In this study, the total postoperative spherical equivalent value of all patients was −0.5 ± 2.3 diopters. In addition, when the two groups were evaluated separately, although there was a higher myopic shift in Group 2 than in Group 1, the difference was not statistically significant. In our study, the causes of myopic shift may be the anterior location of IOL due to its short diameter and excessive cauterization of the haptic tip during flanging. Yamane et al. [8] compared four different types of IOL in their study and observed myopic shift in three IOLs and hyperopic shift in one IOL. However, there are no studies comparing the spherical equivalent value of patients that have undergone anterior vitrectomy to those having undergone pars plana vitrectomy before flanged transconjunctival SIS IOL fixation.

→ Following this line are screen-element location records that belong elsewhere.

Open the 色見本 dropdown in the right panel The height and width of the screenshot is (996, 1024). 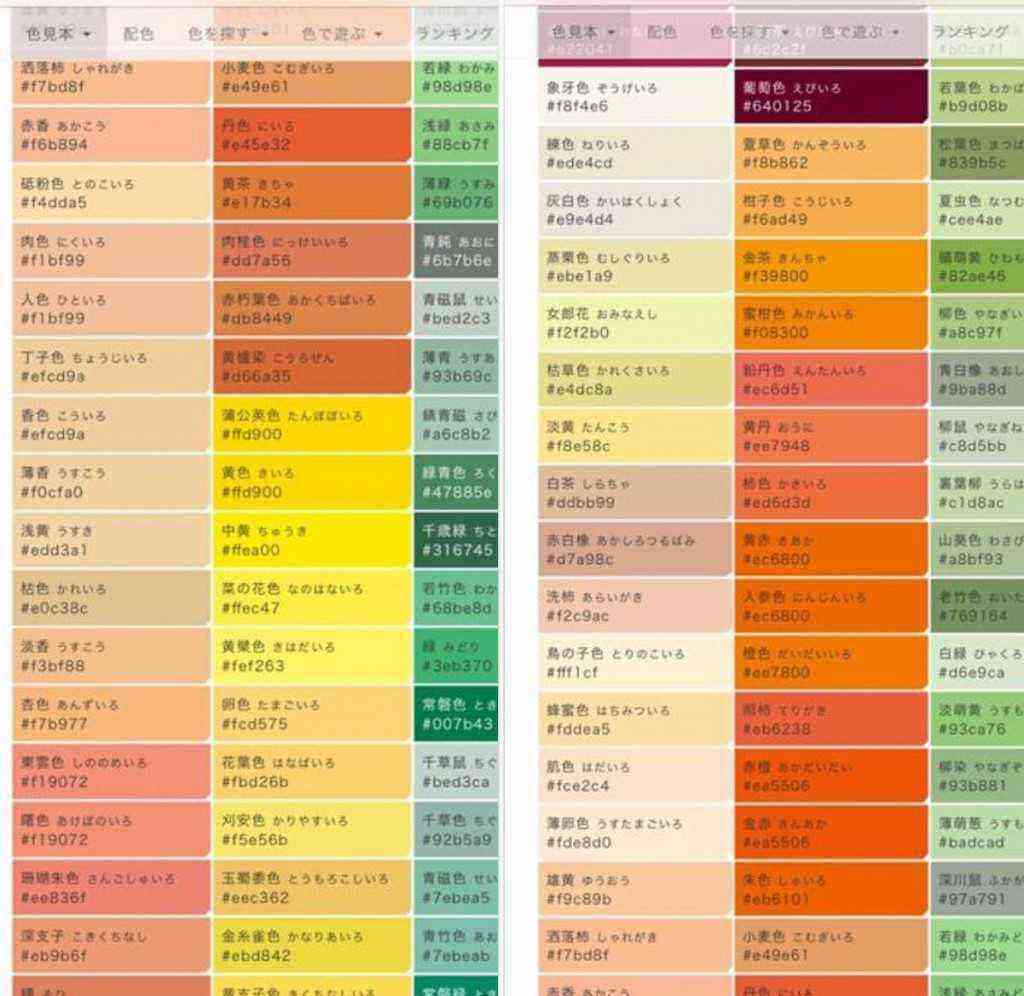[583, 33]
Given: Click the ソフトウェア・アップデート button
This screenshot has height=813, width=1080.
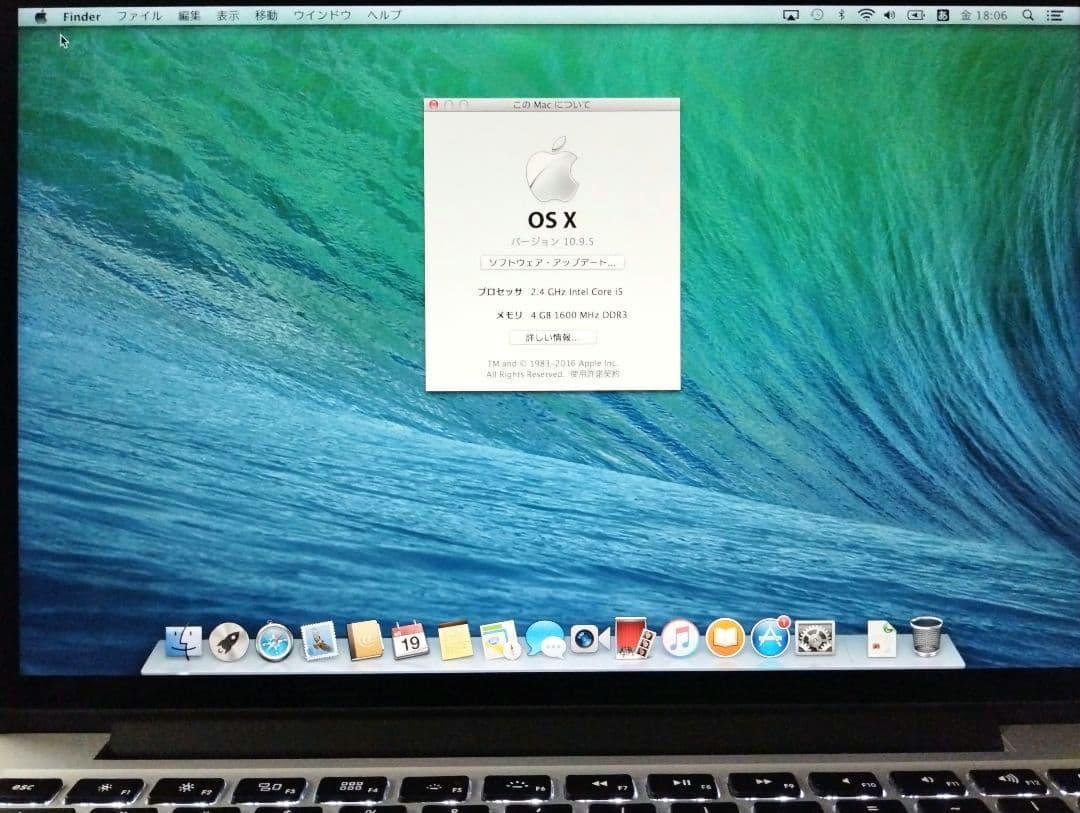Looking at the screenshot, I should (x=553, y=262).
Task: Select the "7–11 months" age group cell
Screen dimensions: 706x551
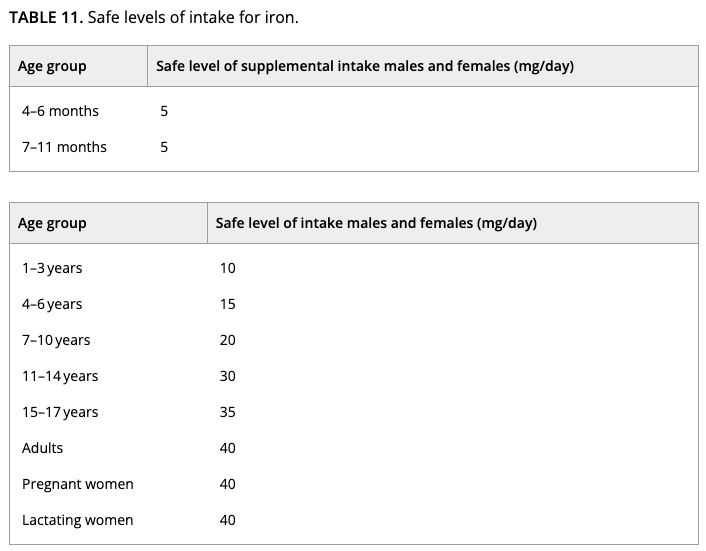Action: click(x=64, y=147)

The limitations of our study include its retrospective nature and the lack of an evaluation of the IOL tilt level. However, our study also had certain strengths, such as the number of patients evaluated, the mean follow-up time exceeding 12 months in both groups, and being the first to compare the results of the flanged transconjunctival SIS IOL technique between two vitrectomy groups.

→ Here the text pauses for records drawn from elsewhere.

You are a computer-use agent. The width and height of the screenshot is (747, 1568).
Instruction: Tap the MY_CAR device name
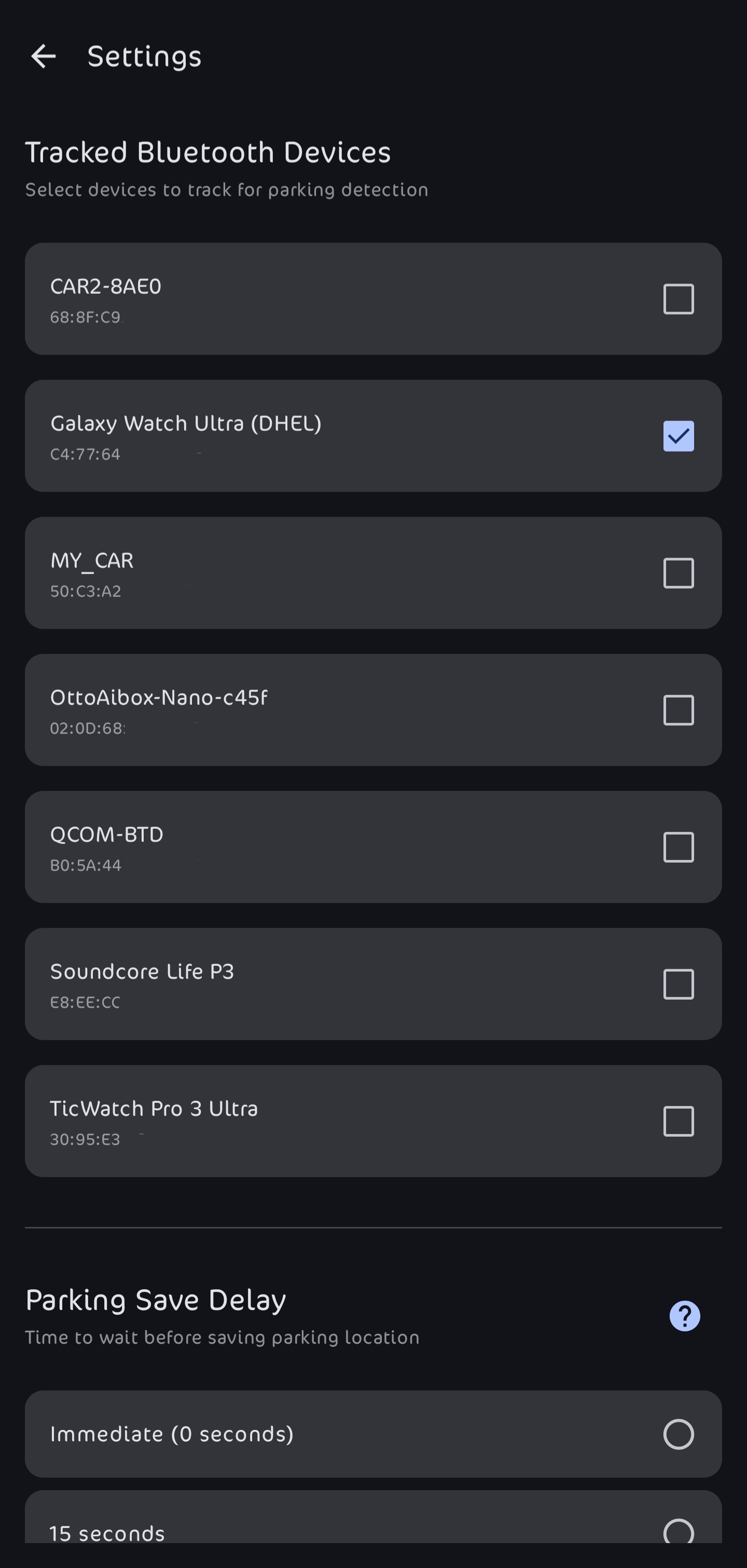[92, 560]
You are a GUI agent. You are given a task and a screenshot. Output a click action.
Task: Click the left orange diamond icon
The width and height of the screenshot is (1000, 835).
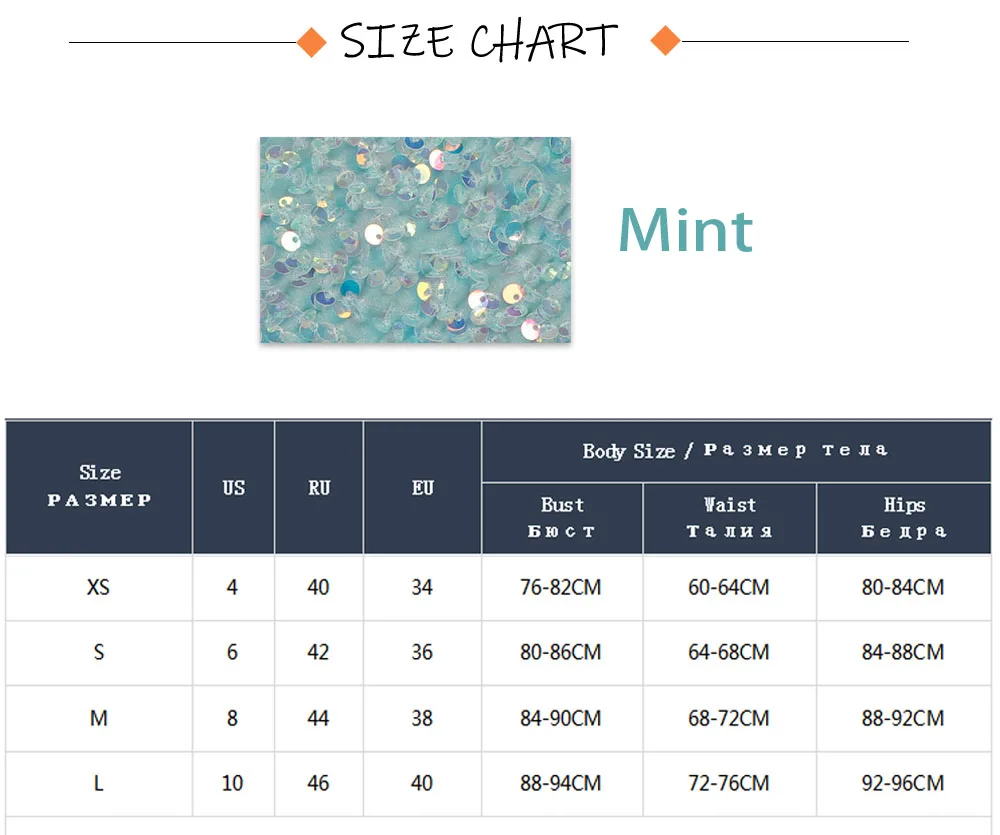pyautogui.click(x=313, y=42)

In conclusion, according to our clinical observation and the results of this study, the flanged transconjunctival SIS IOL fixation technique using a 27-gauge needle is safe and effective in patient groups with aphakia and lens/IOL dislocation or subluxation. However, in patients planned to undergo flanged transconjunctival SIS IOL implantation, performing pars plana vitrectomy seems to be a more suitable option than anterior vitrectomy to reduce complications.

Data Availability

The dataset used for analyses may be requested from the corresponding author for use in scholarly work related to the field.

Ethical Approval

Approval was obtained from the Antalya Training and Research Hospital ethical review committee (May 07, 2020, and decision number: 6/1).

Written informed consent was obtained from the patients and their families before any examination or treatment was performed.

Conflicts of Interest

The authors declare that they have no conflicts of interest.

Authors’ Contributions

All authors made substantial contributions to conception and design, acquisition of data, or analysis and interpretation of data; took part in drafting the article or revising it critically for important intellectual content; gave final approval of the version to be published; and agree to be accountable for all aspects of the work. All authors attest that they meet the current ICMJE criteria for authorship.